On Sunday, former Trump campaign adviser George Papadopoulos failed in his attempt to postpone his 14-day jail sentence. He must report to federal custody on Monday, as originally scheduled. U.S. District Judge Randolph D. Moss said there was no reason why the defendant couldn’t have sooner submitted his challenges to the punishment.
“Rather than do so, Papadopoulos waited until the eleventh hour to seek relief; indeed, he did not file his second motion–the stay request–until the last business day before he was scheduled to surrender to serve his sentence,” Moss wrote in the end of his rather blistering critique of the defendant’s motions.
Papadopoulos’ new legal team filed a motion on Nov. 16 to continue bail pending a decision in Andrew Miller‘s challenge to Robert Mueller. They also filed a motion on Friday to push back the actual jail term.

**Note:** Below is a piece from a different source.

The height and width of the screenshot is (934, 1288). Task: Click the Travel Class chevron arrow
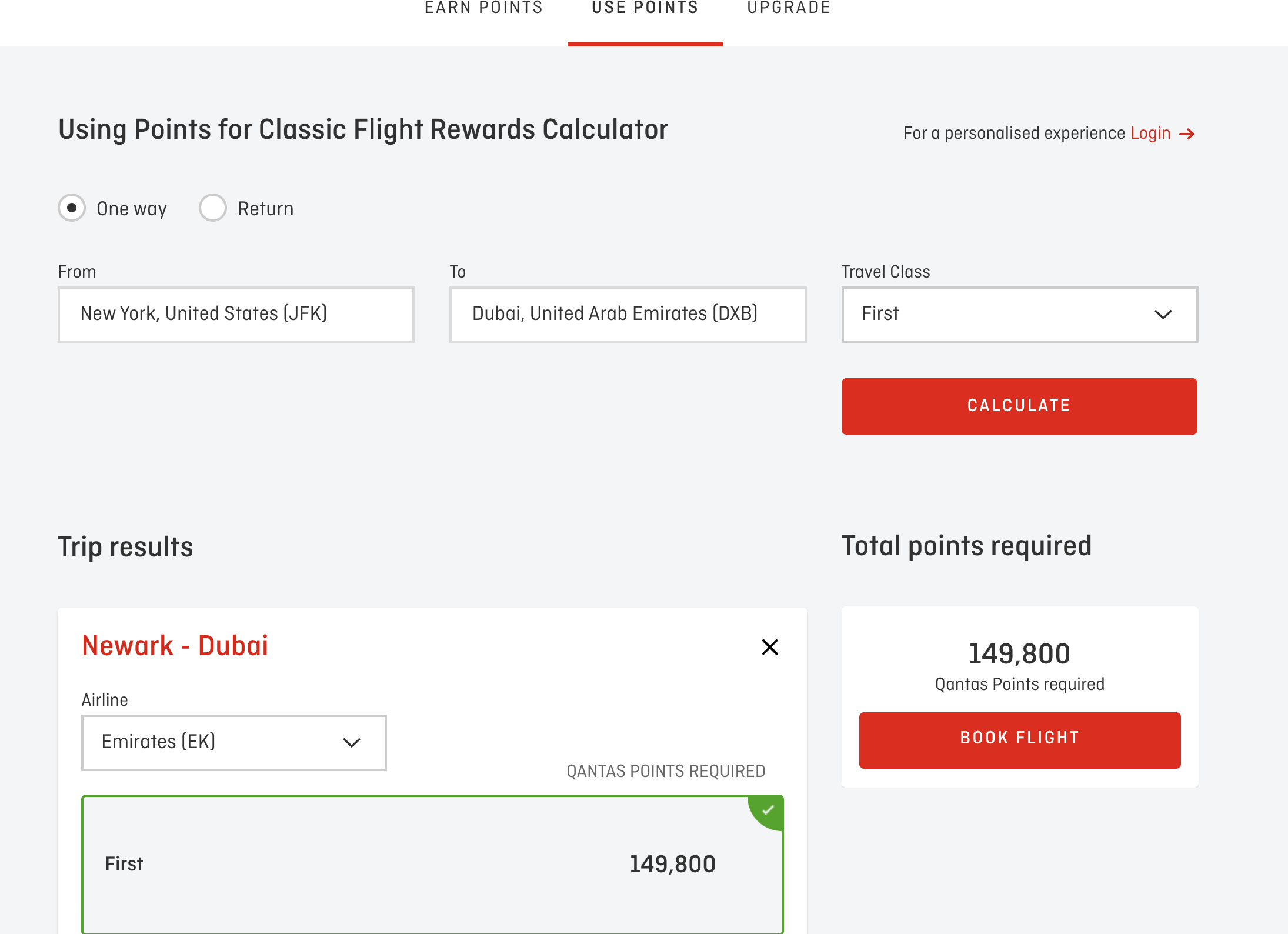click(1163, 315)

Moss was hardly a fan of the timing of these filings. He pointed out that Papadopoulos is only making these motions a year after the plea, and over two months after the sentencing hearing.
The judge also dismissed the defendant’s involvement in the Miller case.
“Nothing in the text of the Bail Reform Act contemplates postponing the execution of a defendant’s sentence pending resolution of an appeal brought by a different party in a different case,” he wrote.
The judge said that Papadopoulos never explained why the filings never arrived in a more timely manner. He mentioned that any challenge to the conviction would need to overcome the plea agreement, which waived the right to challenge the guilty plea unless there is new evidence, or a claim of ineffective counsel. Papadopoulos only noted that he may bring a motion based on new evidence, Moss wrote.
“That is all that he says, and it is unpersuasive,” he wrote.